COMP005 reported positive primary endpoint results in June 2025.

COMP006, the second pivotal trial, reported in early 2026. Compass announced that two fixed doses of COMP360 25 mg versus 1 mg (administered three weeks apart) produced a highly statistically significant reduction in Montgomery-Åsberg Depression Rating Scale (MADRS) scores at week 6 (p < 0.001; difference of -3.8 points). The trial enrolled 581 dosed participants across North America and Europe.

COMP006 includes three parts: Part A (blinded through 9 weeks, concluded), Part B (blinded through 26 weeks), and Part C (open-label extension through 52 weeks). Durability data from Part B remained the final dataset required to complete the regulatory submission as of Compass’s May 2026 earnings communications.

Rolling NDA Mechanics

Following COMP006’s primary readout, Compass requested and received FDA permission for a rolling NDA submission — allowing modules to be reviewed as filed rather than waiting for a complete package.

On the May 13, 2026 earnings call, CEO Kabir Nath confirmed rolling submission was already in progress and that Part B durability data expected in early Q3 2026 would be the final dataset to complete the filing. Compass has publicly targeted launch readiness by end of 2026, with FDA decision timing commonly analyzed in the late 2026 to early 2027 window.

The April 2026 National Priority Voucher adds timeline compression on the FDA review side; it does not substitute for complete safety and efficacy data.

The Formulation-Specific Problem

If COMP360 is approved, rescheduling is likely to follow formulation-specific precedent rather than descheduling psilocybin as a substance.

Analysts and legal researchers cite parallels:

  • GHB remains Schedule I while FDA-approved XYWAV is Schedule III
  • Synthetic dronabinol (Marinol) is Schedule III while other THC forms remain controlled differently

Compass markets COMP360 as a crystalline polymorph psilocybin — a proprietary synthetic formulation, not natural mushroom material. State “trigger laws” (documented separately in this archive) often reference this specific pharmaceutical composition rather than psilocybin generally.

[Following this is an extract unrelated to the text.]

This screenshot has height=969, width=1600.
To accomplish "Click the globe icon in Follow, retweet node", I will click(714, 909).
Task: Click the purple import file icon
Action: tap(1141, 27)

Governance implication: FDA approval of COMP360 would expand medical access to one company’s formulation under REMS and prescribing constraints. It would not automatically legalize Oregon-style facilitated adult use, religious ceremony with natural mushrooms, or non-medical entheogenic practice.

Competitive Landscape

Other programs remain active but further back in the queue:

  • Usona Institute received a priority voucher for major depressive disorder psilocybin research
  • Definium Therapeutics reported positive Phase 3 topline data in June 2026 for DT120 ODT, an LSD-based depression candidate — without receiving a priority voucher in the first round
  • MDMA-assisted therapy remains in reset mode after the 2024 FDA complete response letter to Lykos/Resilient

Open Scientific Questions

Journalists and researchers should track unresolved methodological issues even as approval nears:

  1. Blinding integrity — Psilocybin’s subjective effects remain obvious to participants; active placebo design choices affect interpretability.
  2. Therapy vs. drug — Sessions include preparation and integration with trained facilitators; the FDA approves products, not protocols.
  3. Durability vs. integration — Trial endpoints capture weeks to months; long-term integration support is not standardized in the approval framework.
  4. Access and cost — REMS-certified centers, therapist staffing, and multi-hour sessions imply high per-patient costs; insurance coverage decisions will determine who benefits.

What Changes If Approved

An approval would be historically significant — the first FDA clearance of a classic psychedelic for a psychiatric indication in the U.S. — but legally narrow:

  • Prescription use of approved COMP360 in approved settings
  • Parallel DEA rescheduling of the approved formulation
  • State trigger laws activating in jurisdictions that pre-passed alignment statutes
  • Continued Schedule I status for non-approved psilocybin forms and contexts

Sources: Compass Pathways investor releases and earnings communications (2025–2026); FDA priority voucher announcement (April 24, 2026); Chambers and Partners Medical Cannabis & Psychedelic Medicines 2026 practice guide; Psychedelic Beacon approval tracker (May 2026).